TEXTE PROPOSÉ:
┏━━

Un projet européen. A l’origine de cette aventure européenne, la volonté fédératrice de son concepteur,  le français Laurent Quenelle, violoniste au London Symphony orchestra (LSO) et résident à Londres.


Si l’avenir de l’Europe et l’essor de la musique semblent désormais possibles à partir des valeurs clés de l’échange, de la rencontre, de l’ouverture, de la confrontation et du dialogue entre les cultures européennes, le projet et le fonctionnement  habituel de l’ensemble conçu par Laurent Quenelle, ont intégré dès leur démarrage, ces valeurs pionnières. Voilà qui positionne la vie de cet orchestre  de chambre, telle un chantier musical, surtout humain, dont l’exemplarité nous paraît majeure.

Ajoutons aux valeurs que nous venons de préciser (fraternité, échange, partage),  les notions de plaisir et d’épanouissement. Car les musiciens de l’European camerata, orchestre de chambre composé de 15 à 20 instrumentistes, – à partir d’un noyau fidélisés de 30 musiciens-, font le choix de préserver chaque session, en plus de leur engagement comme membre d’un orchestre permanent.  Pour chacun, rien ne pourrait remplacer l’expérience de ce projet musical, tant le désir et le plaisir de se retrouver, pour jouer ensemble partition  commune, apporte bénéfices et dépassement individuels.

┗━━

CONSIGNE: Dans le texte sur l'European Camerata, recopiez le passage qui s'ouvre sur les mots contenant "Si l’avenir de" et se ferme sur "nous paraît majeure.", en substituant "laboratoire musical" à "chantier musical". Le listing constitue un matériau indépendant du texte sur l'European Camerata.

DONNÉES FOURNIES:
┏━━

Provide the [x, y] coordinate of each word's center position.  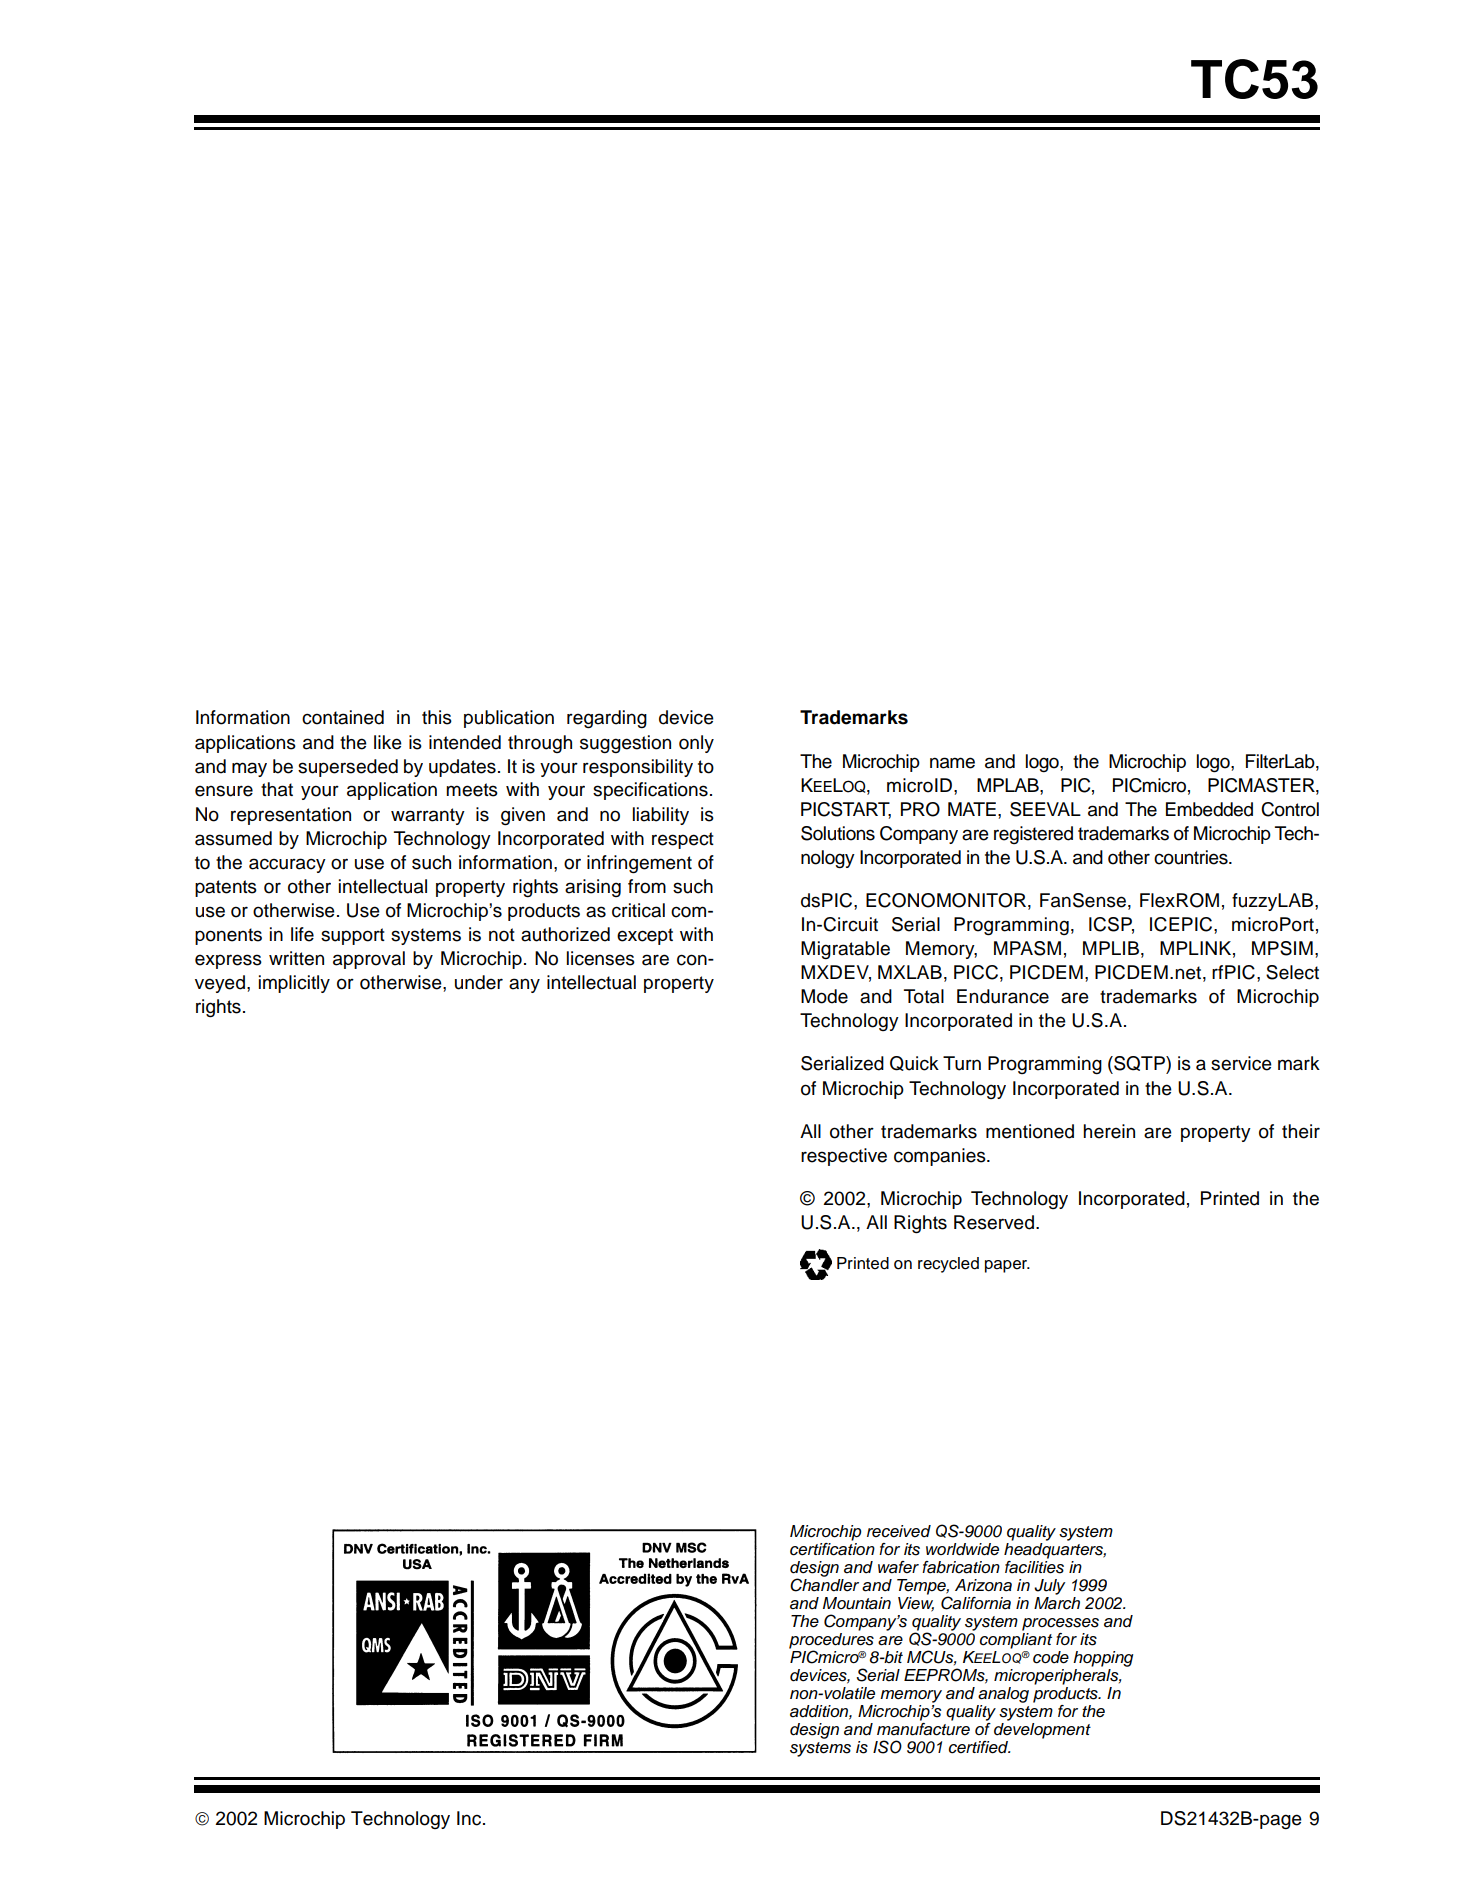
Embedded [1209, 809]
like [388, 742]
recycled [948, 1265]
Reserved [995, 1222]
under [479, 982]
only [696, 744]
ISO [887, 1747]
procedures [831, 1642]
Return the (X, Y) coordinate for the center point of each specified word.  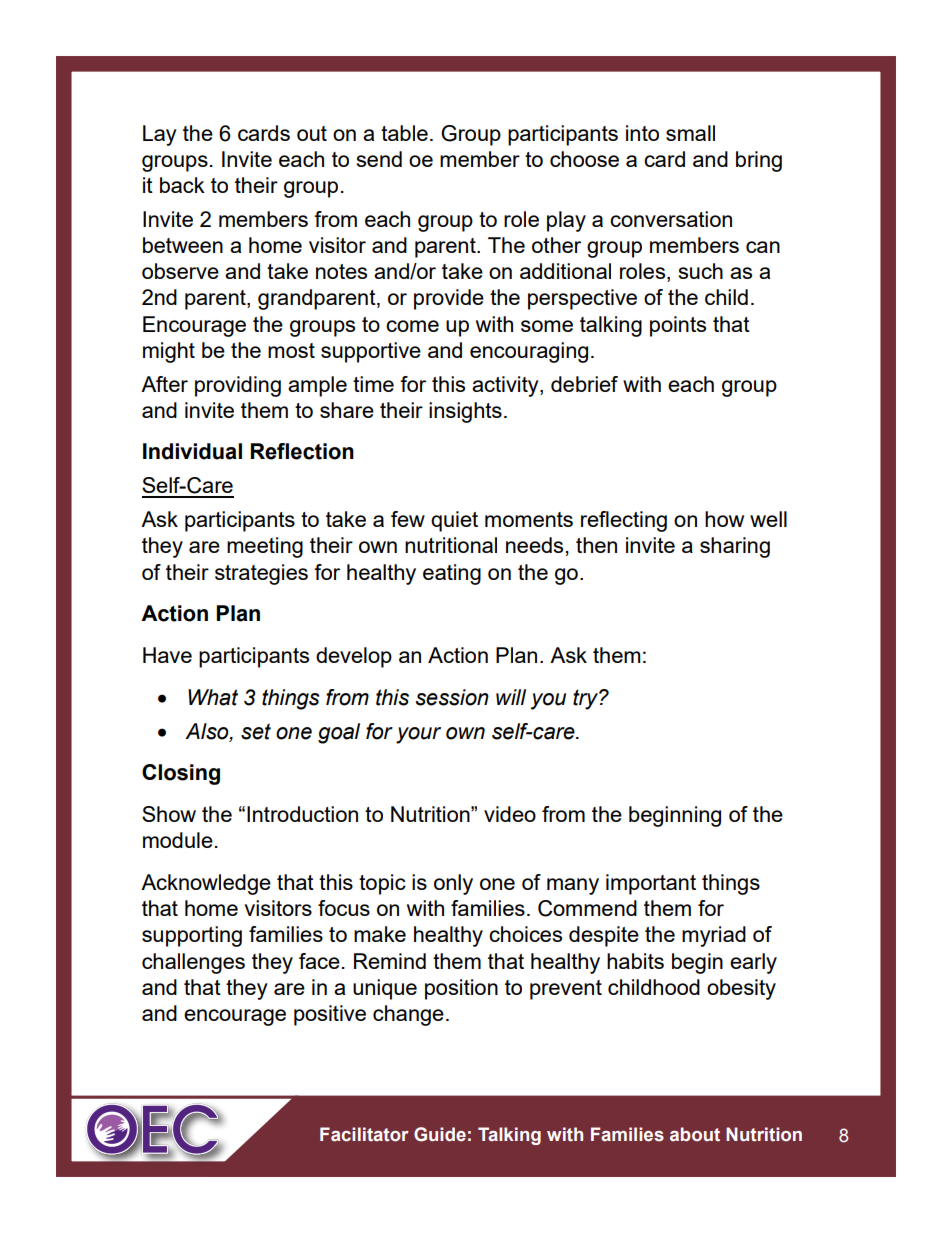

┗━━

CORRIGÉ:
Si l’avenir de l’Europe et l’essor de la musique semblent désormais possibles à partir des valeurs clés de l’échange, de la rencontre, de l’ouverture, de la confrontation et du dialogue entre les cultures européennes, le projet et le fonctionnement  habituel de l’ensemble conçu par Laurent Quenelle, ont intégré dès leur démarrage, ces valeurs pionnières. Voilà qui positionne la vie de cet orchestre  de chambre, telle un laboratoire musical, surtout humain, dont l’exemplarité nous paraît majeure.